* [Written problem] Reproduce, word for word, the part of the text on Ormonde below that begins at the words "On the execution" and stops after the words "Ireland from France.".

* [Selected excerpt]
-- begin --

On the execution of the king (
30 January1649) he proclaimed Charles II, who made him a
Knight of the Garter in September 1649. Ormonde was placed in command of the Irish Confederates' armies and also English Royalist troops who were landed in Ireland from France.
However, despite controlling almost all of Ireland before August 1649, Ormonde was unable to prevent the
conquest of Ireland by
Cromwell in 1649-50. Ormonde tried to re-take
Dublin in August 1649, but was routed at the
battle of Rathmines. Subsequently, he tried to halt Cromwell by holding a line of fortified towns across the country. However, the
New Model Army took them one after the other, beginning with the
Siege of Drogheda in September 1649.
Ormonde lost most of the English and Protestant Royalist troops under his command when they mutinied and went over to Cormwell in May 1650. This left him with only the Irish Catholic forces, who distrusted him greatly. Ormonde was ousted from his command in late 1650 and he returned to
France in December 1650. In Cromwell's
Act of Settlement 1652, all of Ormonde's lands in Ireland were confiscated and he was excepted from the pardon given to those Royalists who had surrendered by that date.
Ormonde, though desperately short of money, was in constant attendance on Charles II and the queen mother in Paris, and accompanied the former to
Aix and
Cologne when expelled from France by the terms of
Mazarin's treaty with Cromwell in 1655. In 1658 he went disguised, and at great risk, on a secret mission into England to gain trustworthy intelligence as to the chances of an uprising. He attended the king at
Fuenterrabia in 1659 and had an interview with Mazarin and was actively engaged in the secret transactions immediately preceding the
Restoration.
Restoration career
On the return of Charles to England as king Ormonde was appointed a commissioner for the treasury and the navy, made
Lord Steward of the Household, a
Privy Councillor,
Lord Lieutenant of Somerset (an office which he resigned in 1672),
High Steward of
Westminster,
Kingston and
Bristol, chancellor of
Trinity College, Dublin, Baron Butler of
Llanthony and
Earl of Brecknock in the
peerage of England; and on
30 March 1661 he was created Duke of Ormonde in the Irish peerage and made
Lord High Steward of England for Charles's coronation that year. At the same time he recovered his enormous estates in Ireland, and large grants in recompense of the fortune he had spent in the royal service were made to him by the king, while in the following year the
Irish Parliament presented him with £30,000. His losses, however, according to Carte, exceeded his gains by £868,000. See also
Act of Settlement 1662.
On
4 November 1661 he once more received the lord lieutenantship of Ireland, and busily engaged in the work of settling that country. The main problem was the land question, and the
Act of Explanation was passed through the Irish parliament by Ormonde on
23 December 1665.
His heart was in his government, and he vehemently opposed the bill prohibiting the importation of Irish cattle which struck so fatal a blow at Irish trade; and retaliated by prohibiting the import into Ireland of Scottish commodities, and obtained leave to
trade with foreign countries. He encouraged Irish manufactures and learning to the utmost, and it was to his efforts that the Irish College of Physicians owes its incorporation.

-- end --

* [Supplied material]

-- begin --

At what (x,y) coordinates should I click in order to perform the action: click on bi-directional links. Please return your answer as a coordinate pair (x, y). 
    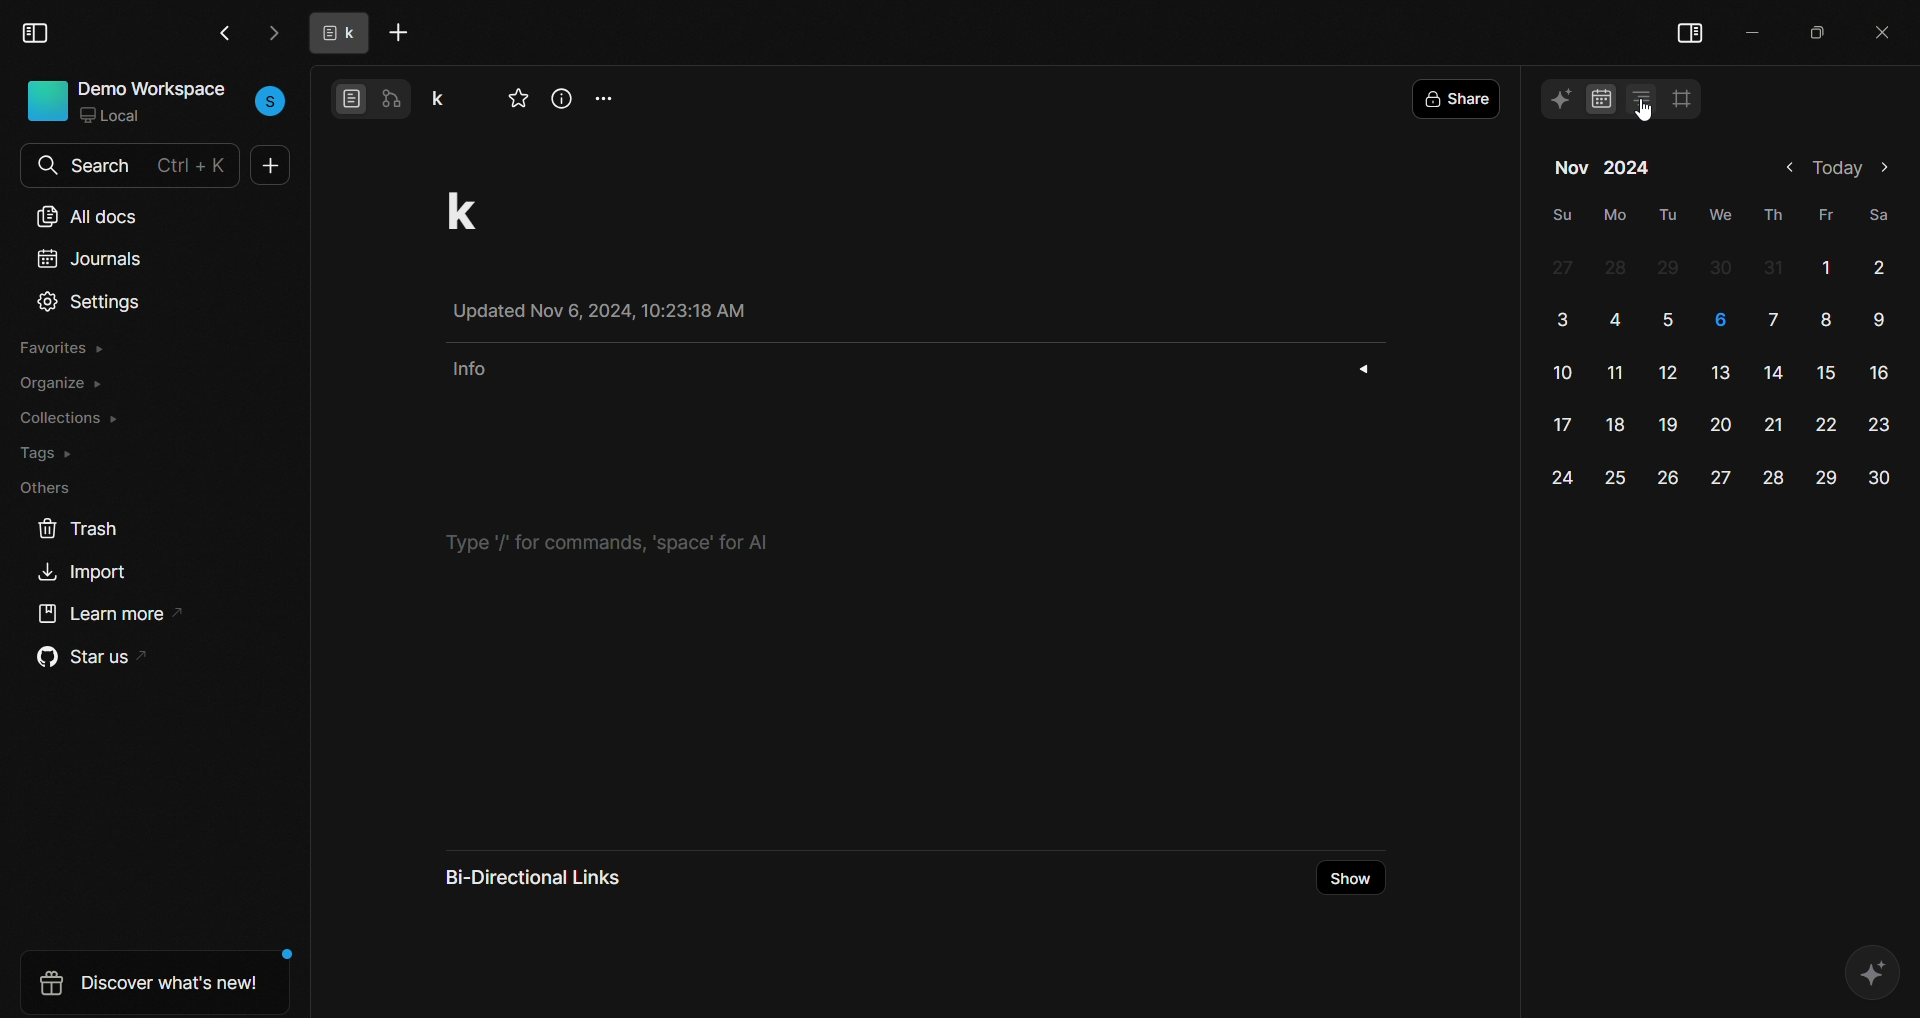
    Looking at the image, I should click on (551, 875).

-- end --

* [Answer for this exercise]
On the execution of the king (
30 January1649) he proclaimed Charles II, who made him a
Knight of the Garter in September 1649. Ormonde was placed in command of the Irish Confederates' armies and also English Royalist troops who were landed in Ireland from France.